*Article:*
Deriving how to define and use functions from the type is quite a challenge even though the resulting syntax is made easier using the infix type \cleaninline{In}.
Splitting out the function definition for each single arity means that for every function arity and combination of arguments, a separate class constraint is required.
Many of the often used functions signatures are in the \cleaninline{mtask} class constraint collection.
\Cref{lst:function_examples} show some examples of functions to illustrate the syntax.
The \cleaninline{factorial} functions shows a recursive version of the factorial function.
The \cleaninline{factorialtail} function is a tail-call optimised version of the above.
It also illustrates a manually added class constraint, as they are required when functions are used that have signatures not present in the \cleaninline{mtask} class collection.
Zero-arity functions are always called with unit as an argument, which is shown in the \cleaninline{zeroarity} function.
Finally, the \cleaninline{swapTuple} function shows an example of a tuple being swapped using the \cleaninline{tupopen} macro (see \cref{lst:tuple_exprs}).

% VimTeX: SynIgnore on
\begin{lstClean}[label={lst:function_examples},caption={Examples of various functions in \gls{MTASK}.}]
factorial :: Main (v Int) | mtask v
factorial =
        fun \fac = (\i->If (i <. lit 1)
                (lit 1)
                (i *. fac (i -. lit 1)))
        In {main = fac (lit 5) }

factorialtail :: Main (v Int) | mtask v & fun (v Int, v Int) v
factorialtail =
           fun \facacc = (\(acc, i)->If (i <. lit 1)
                        acc
                        (fac (acc *. i, i -. lit 1)))
        In fun \fac = (\i->facacc (lit 1, i))
        In {main = fac (lit 5) }

zeroarity :: Main (v Int) | mtask v
zeroarity =
           fun \fourtytwo = (\()->lit 42)
        In fun \add = (\(x, y)->x +. y)
        In {main = add (fourtytwo (), lit 9)}
        [+\pagebreak+]
swapTuple :: Main (v (Int, Bool)) | mtask v
swapTuple =
           fun \swap = (tupopen \(x, y)->tupl y x)
        In {main = swap (tupl true (lit 42)) }
\end{lstClean}
% VimTeX: SynIgnore off

\section{Tasks and task combinators}\label{sec:top}
This section describes the task language of \gls{MTASK}.
\Gls{TOP} languages are programming languages enriched with tasks.
Tasks represent abstract pieces of work and can be combined using combinators.
Creating tasks is done by evaluating expressions.
The result of an evaluated task expression is called a task tree, a run time representation of a task.

*Dataset content:*
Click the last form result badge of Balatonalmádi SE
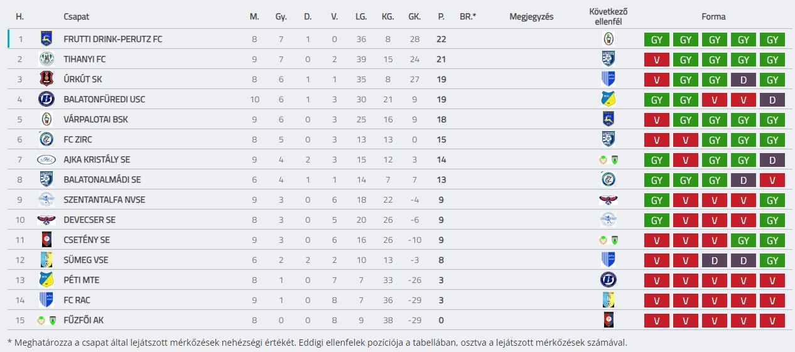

*Written exercise 1:*
Retype the passage on mTask functions from "(i *. fac (i" to "i, i -. lit 1)))".
*Written exercise 2:*
Answer these questions using the passage on mTask functions:
(a) Which function is the tail-call optimised version of the factorial function?
(b) What argument are zero-arity functions always called with?
(c) What is the result of an evaluated task expression called?

*Exercise answer 1:*
(i *. fac (i -. lit 1)))
        In {main = fac (lit 5) }

factorialtail :: Main (v Int) | mtask v & fun (v Int, v Int) v
factorialtail =
           fun \facacc = (\(acc, i)->If (i <. lit 1)
                        acc
                        (fac (acc *. i, i -. lit 1)))

*Exercise answer 2:*
(a) factorialtail
(b) Unit
(c) A task tree